Whether Jan Fennell promotes a scientifically outdated model of dog behaviour matters, because the old “dominance” model of dog behaviour more often than not goes together with using (physical) punishment methods in training. Fennell does not promote physical punishment at all, but her work still supports a misunderstood idea of dominance. That kind of thinking will have consequences in how we behave towards our pet dogs. If nothing else, it makes us misunderstand so much of what our dogs are actually signalling — to their owners, to other humans, and to other dogs — and what they are trying to tell us. After reading her books I felt brainwashed. You must do this. You absolutely must not do that. Never. Trying to be with, let alone train, my puppy became a constant test of my “dog leadership” skills. But I’m not a dog. This approach of basing dog training on dominance is a shame. In Fennell’s case it’s a shame because the starting point of her method—how to train dogs and communicate with them in such a way so that they want to be with us and work with us—is so important.

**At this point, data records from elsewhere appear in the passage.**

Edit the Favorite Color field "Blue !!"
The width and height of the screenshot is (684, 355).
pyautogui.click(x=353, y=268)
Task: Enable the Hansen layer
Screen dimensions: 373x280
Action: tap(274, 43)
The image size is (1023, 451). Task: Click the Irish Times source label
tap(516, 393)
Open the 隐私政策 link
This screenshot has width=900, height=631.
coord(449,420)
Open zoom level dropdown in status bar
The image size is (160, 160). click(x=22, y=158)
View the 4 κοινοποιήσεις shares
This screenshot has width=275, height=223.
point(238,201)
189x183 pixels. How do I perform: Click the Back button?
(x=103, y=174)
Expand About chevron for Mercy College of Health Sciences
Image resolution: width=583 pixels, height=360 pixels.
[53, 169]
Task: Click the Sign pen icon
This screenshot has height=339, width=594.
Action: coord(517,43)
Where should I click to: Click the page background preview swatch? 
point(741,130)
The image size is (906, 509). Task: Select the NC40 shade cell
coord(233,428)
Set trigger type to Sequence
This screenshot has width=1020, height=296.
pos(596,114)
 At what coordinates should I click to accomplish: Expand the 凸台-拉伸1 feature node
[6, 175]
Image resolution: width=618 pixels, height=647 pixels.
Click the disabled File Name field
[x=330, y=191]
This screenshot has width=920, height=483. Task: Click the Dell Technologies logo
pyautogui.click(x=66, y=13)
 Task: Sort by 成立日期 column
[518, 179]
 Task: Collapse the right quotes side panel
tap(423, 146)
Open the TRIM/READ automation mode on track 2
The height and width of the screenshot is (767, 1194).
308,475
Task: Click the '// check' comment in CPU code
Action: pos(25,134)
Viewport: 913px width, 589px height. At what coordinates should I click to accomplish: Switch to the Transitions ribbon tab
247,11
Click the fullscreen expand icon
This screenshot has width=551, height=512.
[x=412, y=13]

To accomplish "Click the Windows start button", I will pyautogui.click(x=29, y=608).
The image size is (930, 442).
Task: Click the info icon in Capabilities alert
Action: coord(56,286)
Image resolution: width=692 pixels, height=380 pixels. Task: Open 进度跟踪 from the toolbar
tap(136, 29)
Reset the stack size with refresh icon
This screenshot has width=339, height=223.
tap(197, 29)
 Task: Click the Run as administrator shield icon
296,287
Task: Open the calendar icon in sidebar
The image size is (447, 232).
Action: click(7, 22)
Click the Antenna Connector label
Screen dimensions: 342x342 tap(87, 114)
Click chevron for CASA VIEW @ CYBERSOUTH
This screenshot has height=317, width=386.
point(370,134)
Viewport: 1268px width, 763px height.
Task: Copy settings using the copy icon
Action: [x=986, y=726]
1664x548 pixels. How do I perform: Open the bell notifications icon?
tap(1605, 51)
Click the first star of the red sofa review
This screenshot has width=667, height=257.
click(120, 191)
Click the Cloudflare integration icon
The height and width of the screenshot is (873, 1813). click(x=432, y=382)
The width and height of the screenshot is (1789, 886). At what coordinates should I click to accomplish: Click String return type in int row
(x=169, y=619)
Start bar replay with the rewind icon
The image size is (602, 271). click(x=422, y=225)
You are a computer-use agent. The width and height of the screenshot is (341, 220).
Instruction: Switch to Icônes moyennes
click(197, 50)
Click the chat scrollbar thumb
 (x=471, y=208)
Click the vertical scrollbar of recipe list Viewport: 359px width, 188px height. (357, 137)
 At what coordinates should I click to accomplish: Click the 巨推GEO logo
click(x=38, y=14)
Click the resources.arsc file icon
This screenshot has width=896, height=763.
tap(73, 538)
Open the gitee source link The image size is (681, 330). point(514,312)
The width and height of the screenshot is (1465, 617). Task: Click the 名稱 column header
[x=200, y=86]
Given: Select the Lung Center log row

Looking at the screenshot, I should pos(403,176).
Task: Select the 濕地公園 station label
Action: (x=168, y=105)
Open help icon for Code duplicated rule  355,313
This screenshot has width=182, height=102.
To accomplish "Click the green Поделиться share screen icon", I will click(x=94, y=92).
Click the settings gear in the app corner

Oh, and by the way, Alexis, Bradshaw’s dog mentioned in the quote above, was a Labrador/Jack Russell cross, and, in the author’s own words, a roamer, interested in the opposite sex. Bradshaw dedicated his book to Alexis, a “Real Dog”. One that had more freedoms than most dogs have today in our often overly controlled world, increasingly fearful of all animals and characterised by a stronger and stronger urge to control all things “nature”.